Desmond Hoebig is a Canadian cellist with a career as a soloist, orchestral and chamber musician. Hoebig has held the chair of Principal Cellist in the Cleveland Orchestra, Houston Symphony Orchestra, and Cincinnati Symphony Orchestra. Hoebig is currently Professor of Cello at The Shepherd School of Music at Rice University, in Houston, Texas, US. He is also on the faculty of The Glenn Gould School at The Royal Conservatory of Music in Toronto. From 1989 to 1991 he was an associate professor at the University of Toronto in Canada.

Hoebig was born in 1961 in Vancouver, British Columbia, Canada. He studied with James Hunter, Jack Mendelsohn and Ian Hampton. In 1979, Hoebig, his sister, violinist Gwen Hoebig, and pianist David Moroz, formed the Hoebig-Moroz Trio. The trio won first prize in the 1983 CBC Radio Talent Competition. The trio has toured in Canada, the USA, and England.

Hoebig studied with David Soyer at the Curtis Institute of Music in Philadelphia. He received his BM and MM at the Juilliard School with Leonard Rose and Channing Robbins, and participated in master classes with Janos Starker and Tsuyoshi Tsutsumi at the Banff Centre.

Hoebig won the First Prize at the Munich International Competition (1984), the Grand Prize of the CBC Talent Competition (1981) and the Canadian Music Competition (1980). He was also an award winner at the Tchaikovsky Competition in Moscow (1982).

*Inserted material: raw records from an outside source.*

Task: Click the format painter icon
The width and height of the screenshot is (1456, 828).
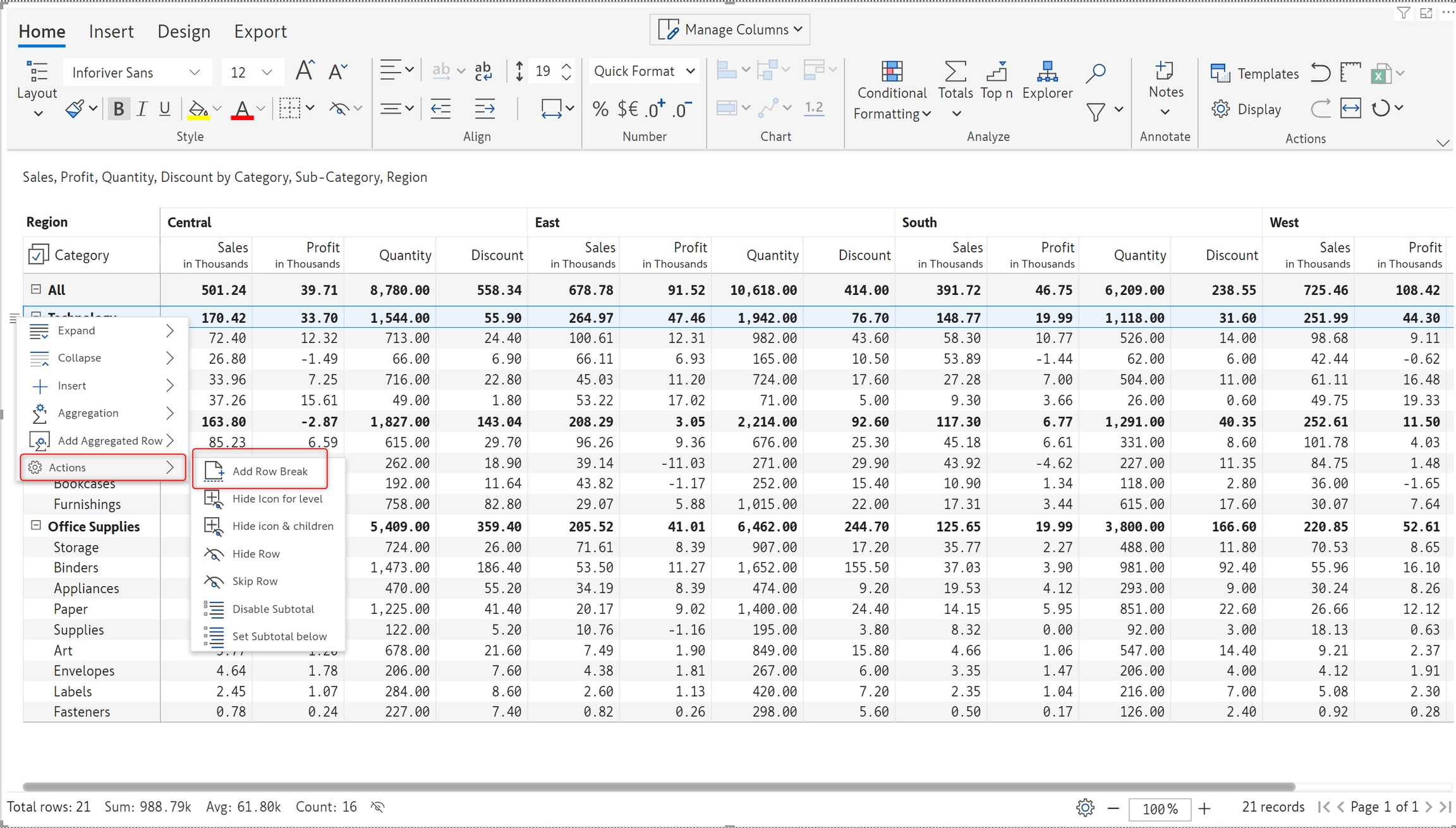Action: (75, 109)
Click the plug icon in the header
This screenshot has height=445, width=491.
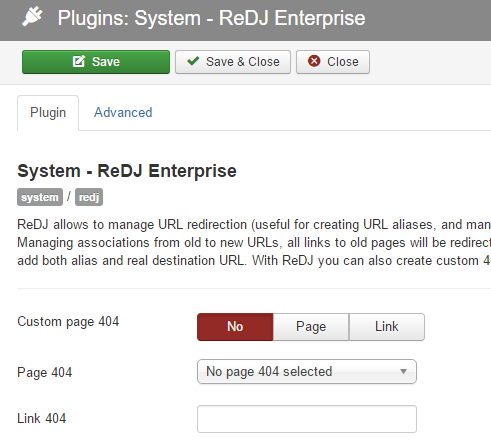pyautogui.click(x=32, y=17)
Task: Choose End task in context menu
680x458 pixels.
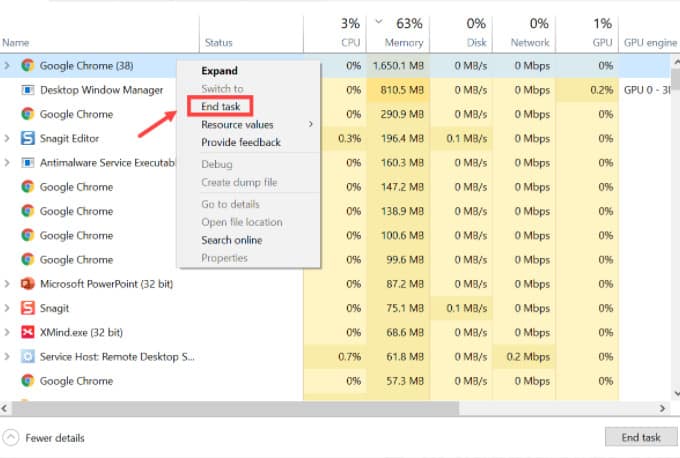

As a chamber musician, Hoebig was the cellist with the Orford String Quartet of Canada when they won a Juno award for the best classical music album in 1990. He has also performed for 30 years with the Hoebig-Moroz Trio and a duo with Andrew Tunis. Hoebig has taught and performed at festivals throughout North America, including; Banff, La Jolla, Marlboro, Music Bridge, Orcas Island, Sarasota and Steamboat Springs.

==Discography==
Hoebig has recorded as a soloist with orchestras and in ensembles. He is featured on at least eight CDs, including Quartet For The End Of Time by Olivier Messiaen, as a member of the Houston Symphony Chamber Players.